On August 27, 2009, defense counsel and the government filed jointly-proposed jury instructions. (D.I. 32) Defense counsel separately filed a proposed jury instruction to have the jury determine if the indictment was filed within the five-year statute of limitations. (D.I. 33) On August 28, 2009, the government filed a motion to strike defense counsel's proposed jury instructions, arguing that the court, not the jury, should determine whether the indictment was timely filed. (D.I. 38) The government also argued that the "only disputed issue is whether the statute of limitations should be tolled pursuant to 18 U.S.C. § 3290, " a statute precluding the application of a statute of limitations defense to a person fleeing from justice, and cited case law holding that tolling was an issue for the court and not the jury. Id. On August 28, 2009, defense counsel submitted a letter to the court in response to the government's motion, identifying the statute of limitations as an affirmative defense and requesting that the issue be presented to the jury. (D.I. 39) The court agreed with the defense's argument and submitted the issue to the jury at the conclusion of the trial. (D.I. 90 at 7-8)

== Job item ==
Continue the passage on the statute of limitations dispute from the point where it ends.

== Collected data ==
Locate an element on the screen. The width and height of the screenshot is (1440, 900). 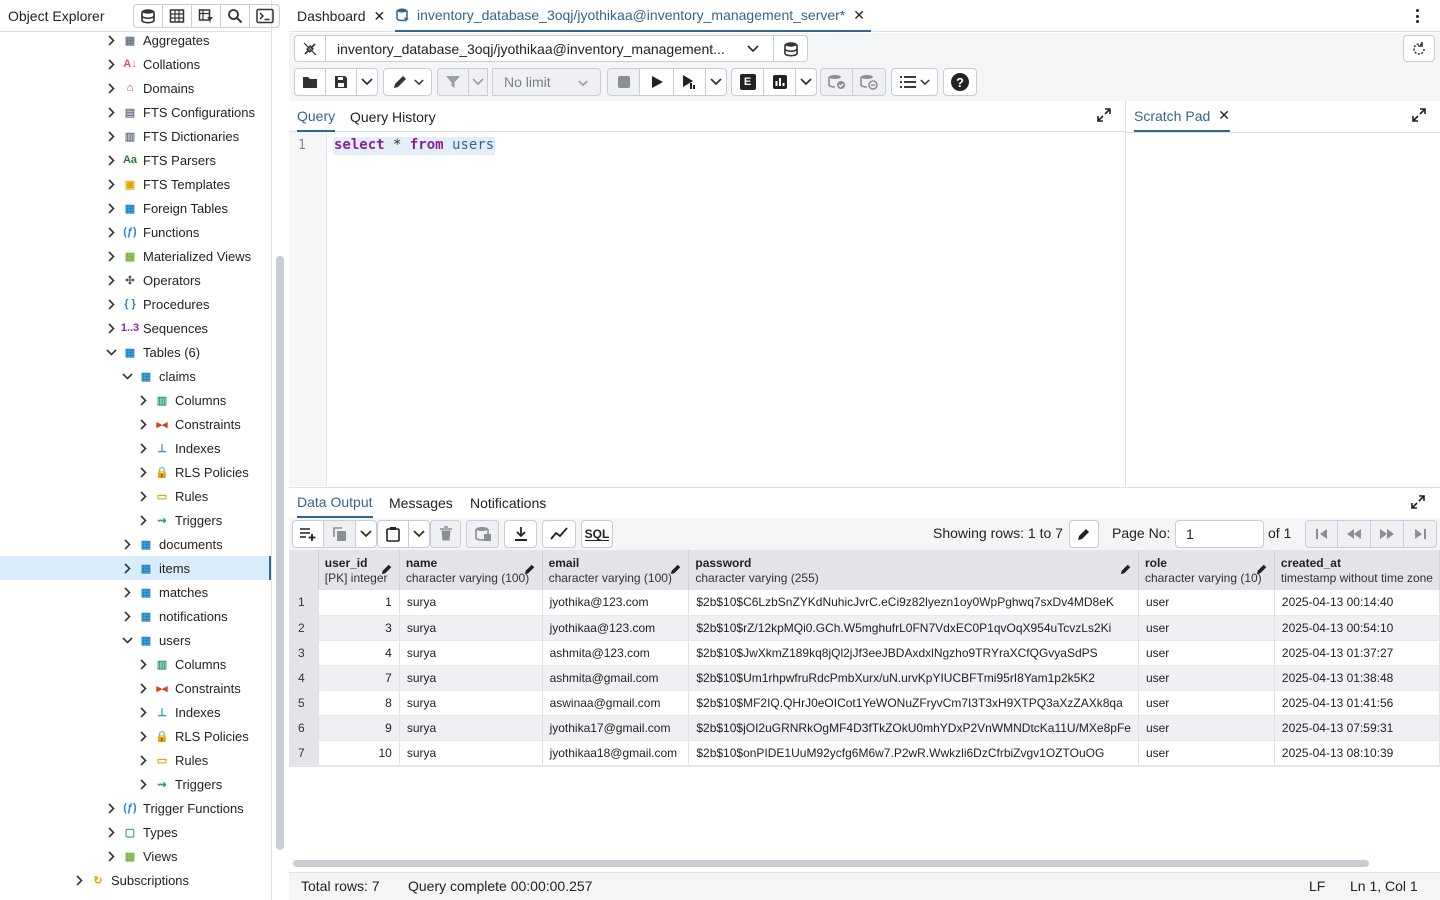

== Output for this exercise ==
On August 31, 2009, immediately prior to the pre-trial conference, defense counsel filed a motion to dismiss the indictment based upon a collateral attack on movant's prior deportation pursuant to 8 U.S.C. § 1326(d) and United States v. Mendoza-Lopez, 481 U.S. 828 (1987). In a memorandum in support of the motion to dismiss the indictment, defense counsel argued that movant never received notice of his 1995 deportation hearing. Regarding the motion for execution of the June 15, 1995 deportation order that was filed in the Immigration Court by movant's attorney at the time, Mr. Kitay, in which movant waived any rights that he may have had to apply for relief from deportation, defense counsel stated that she had spoken with Mr. Kitay and that he "neither remembered filing a motion to withdraw [his motions challenging the prior deportation proceedings] nor did the signature on the motion resemble his signature." (D.I. 41 at 5) Aside from defense counsel's statement in the motion regarding her correspondence with Mr. Kitay, movant did not submit any evidence, documents, or affidavits to support this claim. (D.I. 90 at 8-9)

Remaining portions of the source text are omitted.